Muchtaruddin menuturkan dalam diri Cut Nyak Din telah terpatri niat untuk mengusir Belanda dari Indonesia.
“Orang-orang kafir harus diusir dari Aceh. Seruan Cut Nyak Din (itu) untuk melanjutkan perjuangan mendapat simpati dari rakyat Aceh. Kata-katanya yang tajam membakar semangat pemudapemuda Aceh,” ucap Muchtaruddin.
Sumber lainnya seperti diungkapkan oleh Reni Kumalasari semenjak Cut Nyak Dien turun ke medan pertempuran, ribuan tentara Belanda tewas. Ia tampil sebagai pemimpin perang sabil yang gagah berani.
“Selama enam tahun ia terus berusaha untuk melakukan dan mengkoordinir suatu serangan yang besar-besaran terhadap kedudukan Belanda,” ujar Reni Kumalasari.
Sosoknya yang kharismatik membuatnya dengan mudah mampu menggerakan seluruh elemen rakyat Aceh, salah satunya di Meulaboh. Rakyat Aceh dari berbagai elemen masyarakat seperti Uleeballang, para datuk, penghulu hingga rakyat biasa bergerak di bawah komandonya.
Cut Nyak Din juga tampil sebagai panglima perang yang cerdik. Dalam berperang ia sengaja membagi jumlah pasukannya hingga jumlah terkecil.
Ia dan pasukannya bergerak menyebar dengan cara bergerilya ke berbagai seluruh penjuru Aceh. Keluar masuk hutan belantara, melewati gunung dan lembah tak dihiraukannya.
“Masuk dan keluar belantara, naik dan turun gunung hingga ia uzur dan rabun, tetap rencong terselip di pinggangnya dan siap terhunus untuk musuhnya,” ujar Reni Kumalasari.

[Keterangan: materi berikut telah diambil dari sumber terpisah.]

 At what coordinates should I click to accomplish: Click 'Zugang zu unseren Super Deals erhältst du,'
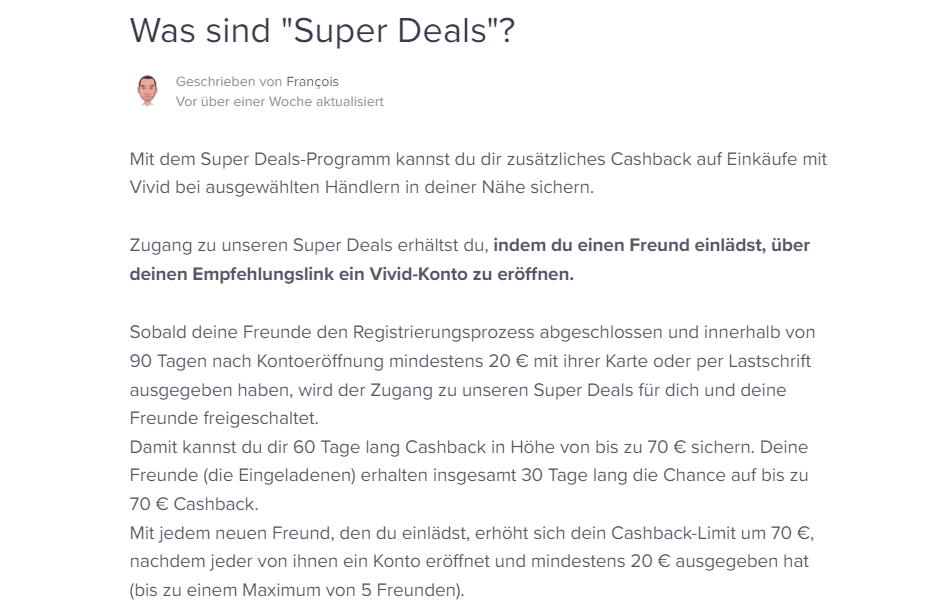tap(309, 246)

Reni mengatakan di tahun-tahun terakhirnya bergerilya Cut Nyak Din hidup dalam penuh kesederhanaan. Sebagai seorang putri bangsawan ia rela makan seadanya apa yang tersedia di hutan belantara.
Komitmennya untuk berjuang melawan penjajah Belanda tak surut walau fisiknya kian melemah. Ia enggan untuk tunduk dan takluk pada pasukan tentara kafir, Belanda.

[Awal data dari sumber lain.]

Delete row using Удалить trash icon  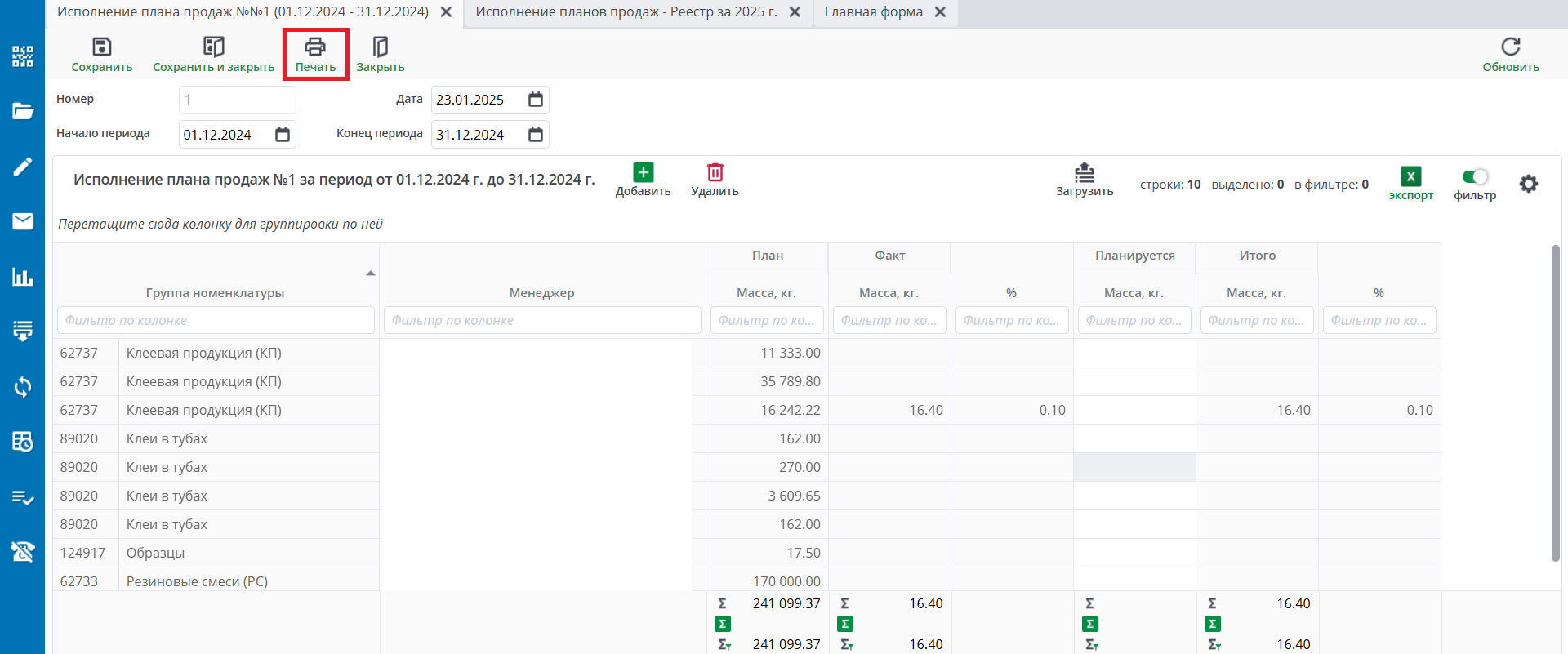point(715,173)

“Takluk kepada kaphe? Cis najis, semoga Allah SWT menjauhkan perbuatan yang sehina ini dariku. Selama masih hidup, masih berdaya, perang suci melawan kaphe ini hendakku teruskan. Demi Allah! Polem hidup, Bait hidup, Sultan Dauh hidup, dan kita hidup! Belum ada yang kalah, Umar syahid, marilah kita meneruskan perkerjaannya, guna agama, guna kemerdekaan bangs akita, guna Aceh, guna Allah!” tulis Reni Kumalasari dikutp dari buku Cut Nyak Din Kisah Ratu Perang Aceh.
Perjuangan gerilyanya berakhir semenjak Belanda menangkapnya di tempat persembunyiannya pada 4 November 1905. Belanda akhirnya mengasingkannya hingga ke Sumedang.
Beberapa sumber menyebutkan ia diasingkan ke Sumedang pada 11 Desember 1906. Namun ada pula yang menyebut pada tahun 1907.
Selama di Sumedang, Cut Nyak Din mengisi hari-harinya menjadi guru ngaji bagi masyarakat sekitar. Ia merupakan hafidzah atau seorang penghafal Al-Qur’an yang dihormati di Sumedang.
Tak lama berselang, Cut Nyak Din pun syahid dalam pengasingannya di Sumedang, tepatnya pada 6 November 1908. Ia dimakamkan tak jauh dari makam para bangsawan Sumedang, di Gunung Puyuh, Desa Sukajaya, Kec. Sumedang Selatan, Sumedang, Jawa Barat.